*** Excerpted data ***

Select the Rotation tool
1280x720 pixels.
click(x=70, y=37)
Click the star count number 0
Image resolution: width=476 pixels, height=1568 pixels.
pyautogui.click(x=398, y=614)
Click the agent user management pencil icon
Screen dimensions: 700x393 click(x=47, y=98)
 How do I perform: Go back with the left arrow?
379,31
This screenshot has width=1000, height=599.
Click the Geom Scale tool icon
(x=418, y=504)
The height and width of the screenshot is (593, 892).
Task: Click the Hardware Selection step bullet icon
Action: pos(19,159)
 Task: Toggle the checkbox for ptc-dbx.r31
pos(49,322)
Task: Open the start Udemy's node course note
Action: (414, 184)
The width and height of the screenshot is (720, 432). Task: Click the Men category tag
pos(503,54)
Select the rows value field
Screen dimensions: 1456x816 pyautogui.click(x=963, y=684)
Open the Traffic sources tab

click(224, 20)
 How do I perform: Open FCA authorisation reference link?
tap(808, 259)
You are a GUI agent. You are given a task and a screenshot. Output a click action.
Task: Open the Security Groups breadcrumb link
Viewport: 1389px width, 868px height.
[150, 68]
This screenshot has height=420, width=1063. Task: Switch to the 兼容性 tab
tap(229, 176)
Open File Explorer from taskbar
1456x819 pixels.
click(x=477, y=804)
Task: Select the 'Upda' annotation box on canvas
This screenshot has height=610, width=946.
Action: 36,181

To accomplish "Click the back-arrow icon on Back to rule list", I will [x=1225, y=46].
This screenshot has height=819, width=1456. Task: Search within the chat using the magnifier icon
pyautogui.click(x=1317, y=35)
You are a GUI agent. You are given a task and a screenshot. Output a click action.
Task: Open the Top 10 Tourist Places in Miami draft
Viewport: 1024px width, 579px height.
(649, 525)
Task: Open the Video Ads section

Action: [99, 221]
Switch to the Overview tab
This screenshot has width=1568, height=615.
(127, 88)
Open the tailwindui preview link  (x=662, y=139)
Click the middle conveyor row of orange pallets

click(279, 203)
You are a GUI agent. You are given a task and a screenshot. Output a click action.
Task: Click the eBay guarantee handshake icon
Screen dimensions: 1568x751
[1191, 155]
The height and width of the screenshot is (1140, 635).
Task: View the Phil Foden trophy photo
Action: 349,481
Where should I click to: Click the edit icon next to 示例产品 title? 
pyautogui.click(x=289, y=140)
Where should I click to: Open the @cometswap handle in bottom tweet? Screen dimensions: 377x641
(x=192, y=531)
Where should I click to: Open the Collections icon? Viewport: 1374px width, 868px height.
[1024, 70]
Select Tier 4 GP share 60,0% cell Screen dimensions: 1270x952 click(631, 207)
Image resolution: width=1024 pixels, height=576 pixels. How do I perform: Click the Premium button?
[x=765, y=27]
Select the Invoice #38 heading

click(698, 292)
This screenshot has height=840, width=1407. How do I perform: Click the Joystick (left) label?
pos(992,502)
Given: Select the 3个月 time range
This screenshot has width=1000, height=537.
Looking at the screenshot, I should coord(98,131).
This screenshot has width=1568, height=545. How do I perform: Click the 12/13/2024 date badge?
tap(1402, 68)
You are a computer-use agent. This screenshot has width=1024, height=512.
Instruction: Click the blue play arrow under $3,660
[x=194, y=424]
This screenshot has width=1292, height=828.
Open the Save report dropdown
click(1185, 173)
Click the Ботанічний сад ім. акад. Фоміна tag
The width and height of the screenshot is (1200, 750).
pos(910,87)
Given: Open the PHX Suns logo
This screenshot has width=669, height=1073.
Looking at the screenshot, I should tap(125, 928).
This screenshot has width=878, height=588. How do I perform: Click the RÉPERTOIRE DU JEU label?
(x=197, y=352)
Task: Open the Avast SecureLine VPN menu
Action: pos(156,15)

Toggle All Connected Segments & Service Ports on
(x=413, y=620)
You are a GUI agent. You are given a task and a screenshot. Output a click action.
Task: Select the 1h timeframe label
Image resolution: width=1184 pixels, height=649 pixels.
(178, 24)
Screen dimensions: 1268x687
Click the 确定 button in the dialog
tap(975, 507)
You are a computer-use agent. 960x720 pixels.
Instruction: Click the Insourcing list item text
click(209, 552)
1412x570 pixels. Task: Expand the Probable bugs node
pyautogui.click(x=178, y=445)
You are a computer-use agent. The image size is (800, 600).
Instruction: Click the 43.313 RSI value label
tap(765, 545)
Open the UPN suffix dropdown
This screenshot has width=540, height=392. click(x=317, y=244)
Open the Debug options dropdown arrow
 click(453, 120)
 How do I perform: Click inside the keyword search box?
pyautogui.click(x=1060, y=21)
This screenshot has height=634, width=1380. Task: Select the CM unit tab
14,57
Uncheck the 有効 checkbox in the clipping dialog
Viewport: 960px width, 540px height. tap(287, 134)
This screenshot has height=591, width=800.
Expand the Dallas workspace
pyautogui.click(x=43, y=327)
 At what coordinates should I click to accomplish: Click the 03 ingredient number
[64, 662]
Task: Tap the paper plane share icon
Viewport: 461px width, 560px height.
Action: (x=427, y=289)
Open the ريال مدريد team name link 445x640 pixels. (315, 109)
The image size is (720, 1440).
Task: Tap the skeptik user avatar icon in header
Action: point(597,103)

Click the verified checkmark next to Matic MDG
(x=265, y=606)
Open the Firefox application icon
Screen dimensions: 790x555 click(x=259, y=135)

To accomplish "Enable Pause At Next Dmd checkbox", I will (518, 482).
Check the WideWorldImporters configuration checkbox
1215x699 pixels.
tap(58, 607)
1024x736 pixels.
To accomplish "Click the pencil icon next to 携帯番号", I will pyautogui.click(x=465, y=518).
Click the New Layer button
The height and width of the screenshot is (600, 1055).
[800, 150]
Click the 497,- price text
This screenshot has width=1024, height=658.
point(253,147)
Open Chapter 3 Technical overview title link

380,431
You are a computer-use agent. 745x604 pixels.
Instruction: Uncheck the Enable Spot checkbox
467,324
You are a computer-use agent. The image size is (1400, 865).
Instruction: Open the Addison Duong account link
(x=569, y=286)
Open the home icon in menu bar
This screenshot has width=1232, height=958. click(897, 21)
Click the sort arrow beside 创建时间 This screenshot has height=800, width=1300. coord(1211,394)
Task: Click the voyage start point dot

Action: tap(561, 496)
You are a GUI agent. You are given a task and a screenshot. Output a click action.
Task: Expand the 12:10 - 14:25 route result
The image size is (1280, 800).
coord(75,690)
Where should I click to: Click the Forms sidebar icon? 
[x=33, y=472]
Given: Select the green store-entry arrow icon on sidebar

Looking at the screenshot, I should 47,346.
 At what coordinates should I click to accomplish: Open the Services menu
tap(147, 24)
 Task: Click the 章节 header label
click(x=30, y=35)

***

**Aim:**
Repeat the records verbatim, from the line containing "Click the 497,- price text" through the line containing "(x=569, y=286)".

**Right answer:**
Click the 497,- price text
This screenshot has width=1024, height=658.
point(253,147)
Open Chapter 3 Technical overview title link

380,431
You are a computer-use agent. 745x604 pixels.
Instruction: Uncheck the Enable Spot checkbox
467,324
You are a computer-use agent. The image size is (1400, 865).
Instruction: Open the Addison Duong account link
(x=569, y=286)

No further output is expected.